_Extracted information_:
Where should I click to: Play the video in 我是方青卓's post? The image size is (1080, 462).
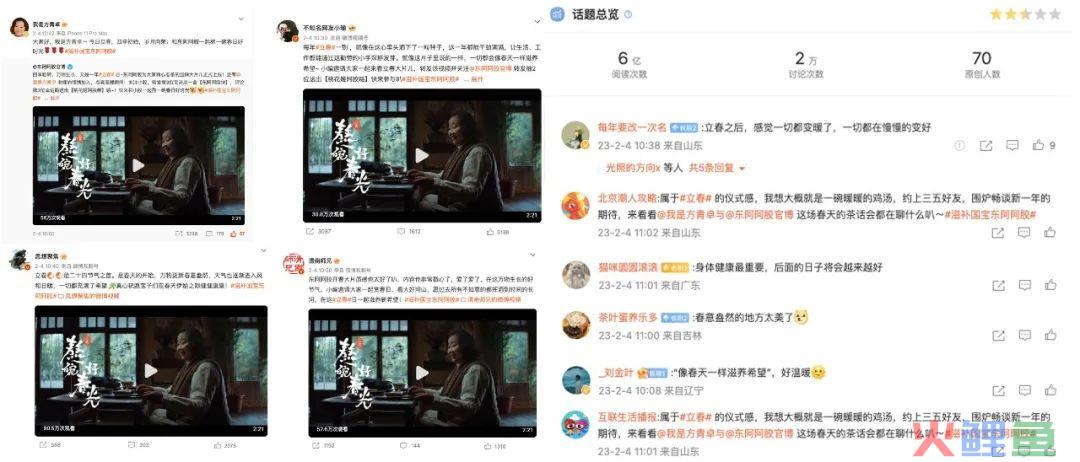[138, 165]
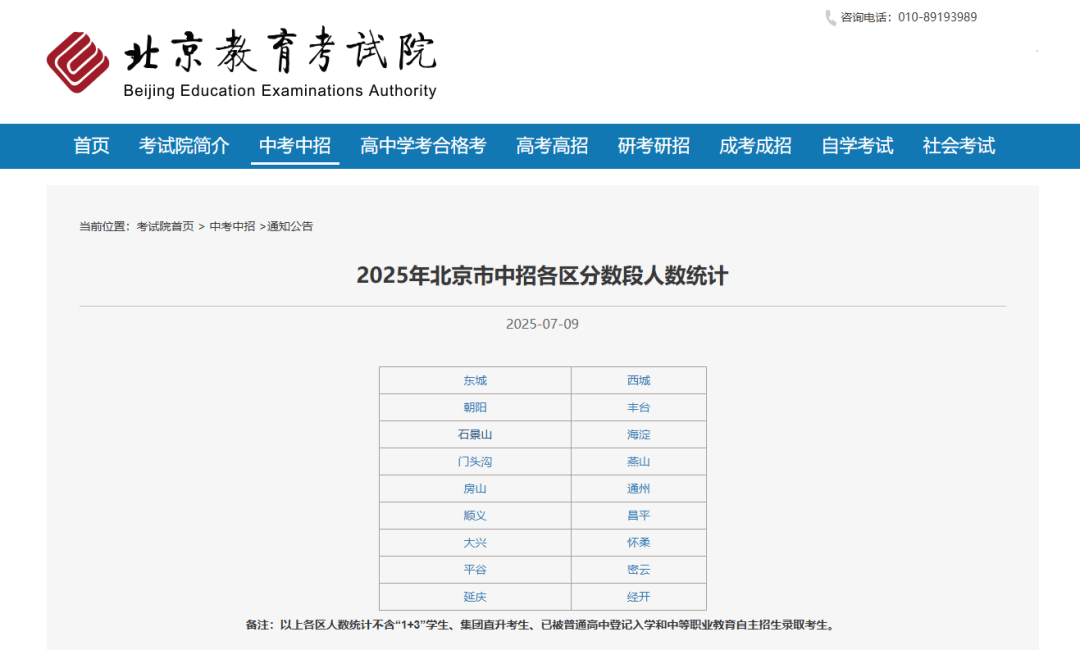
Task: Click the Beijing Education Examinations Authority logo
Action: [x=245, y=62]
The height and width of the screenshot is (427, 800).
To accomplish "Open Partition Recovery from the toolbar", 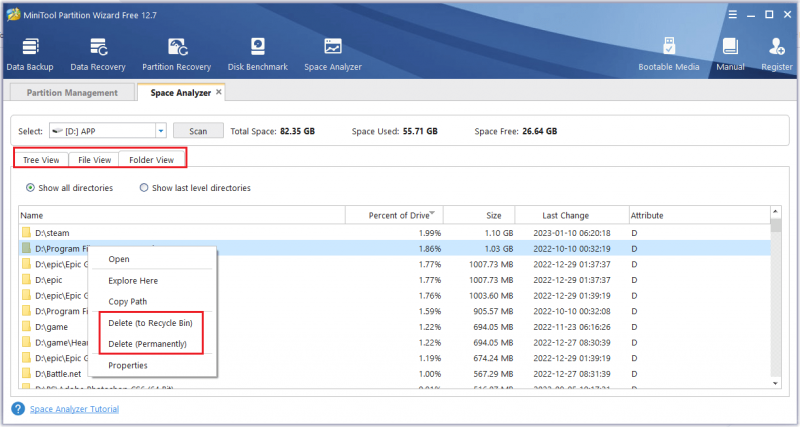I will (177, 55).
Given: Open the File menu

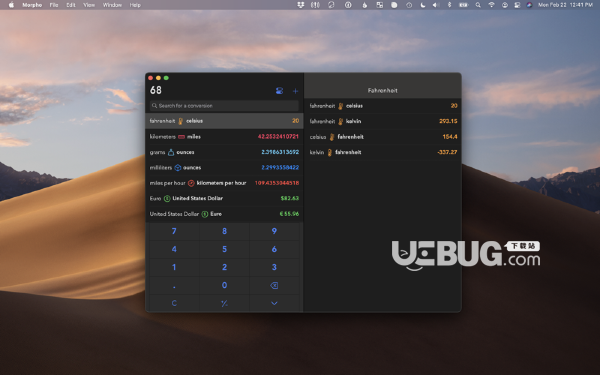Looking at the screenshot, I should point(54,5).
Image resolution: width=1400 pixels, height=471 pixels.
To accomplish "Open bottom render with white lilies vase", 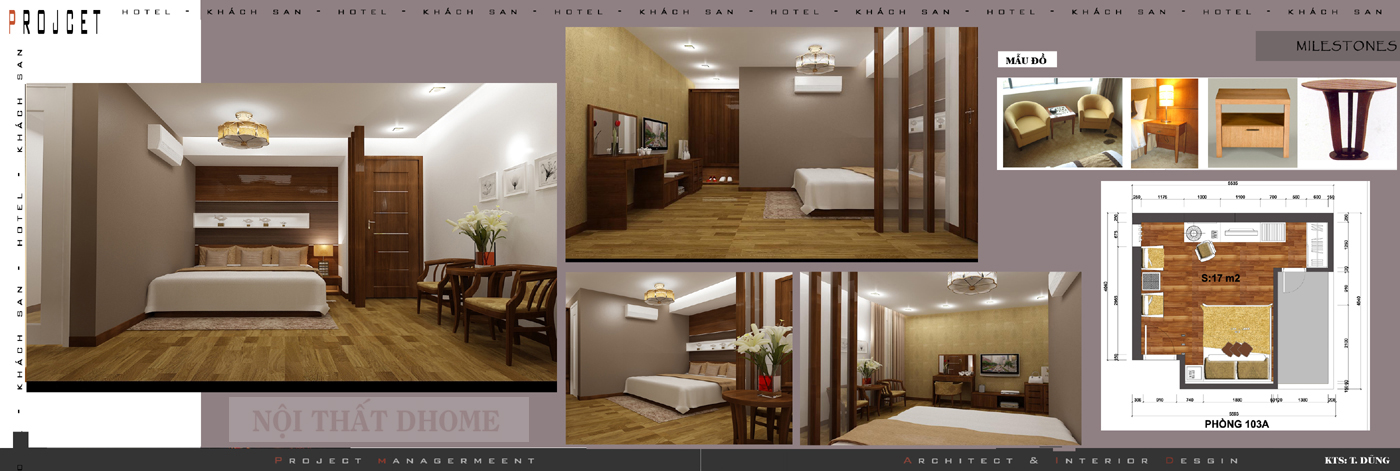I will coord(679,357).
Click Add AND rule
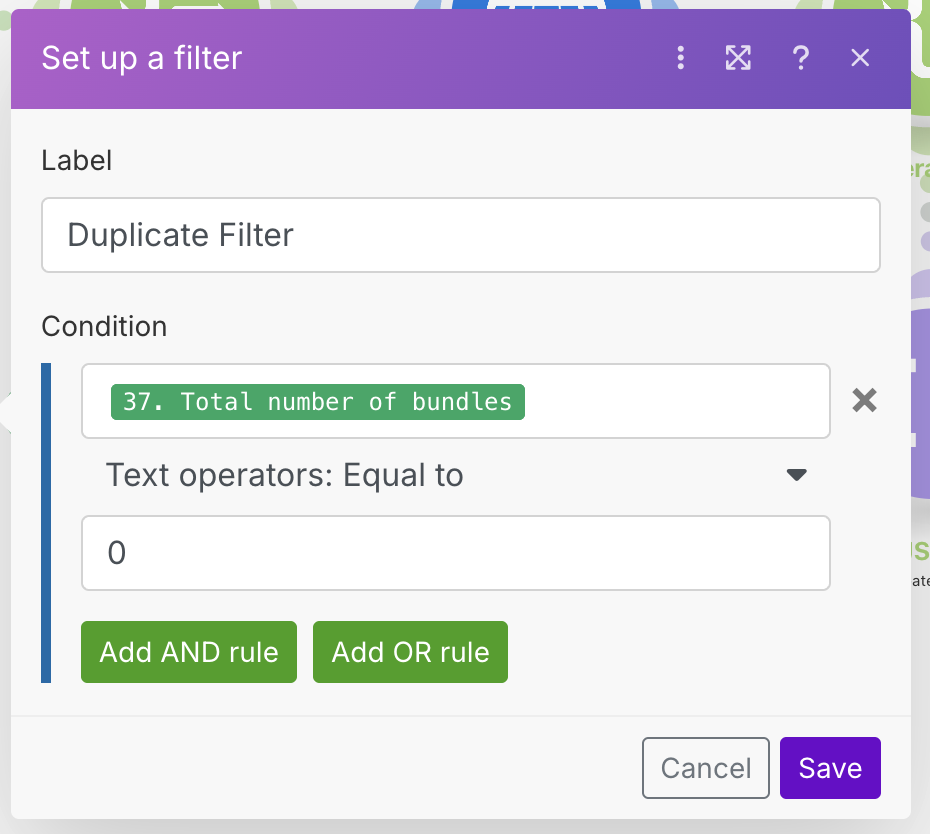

_Task description_:
If a line in the records above has the word "height", copy it out.

_Written answer_:
The height and width of the screenshot is (427, 800).
Image resolution: width=1400 pixels, height=471 pixels.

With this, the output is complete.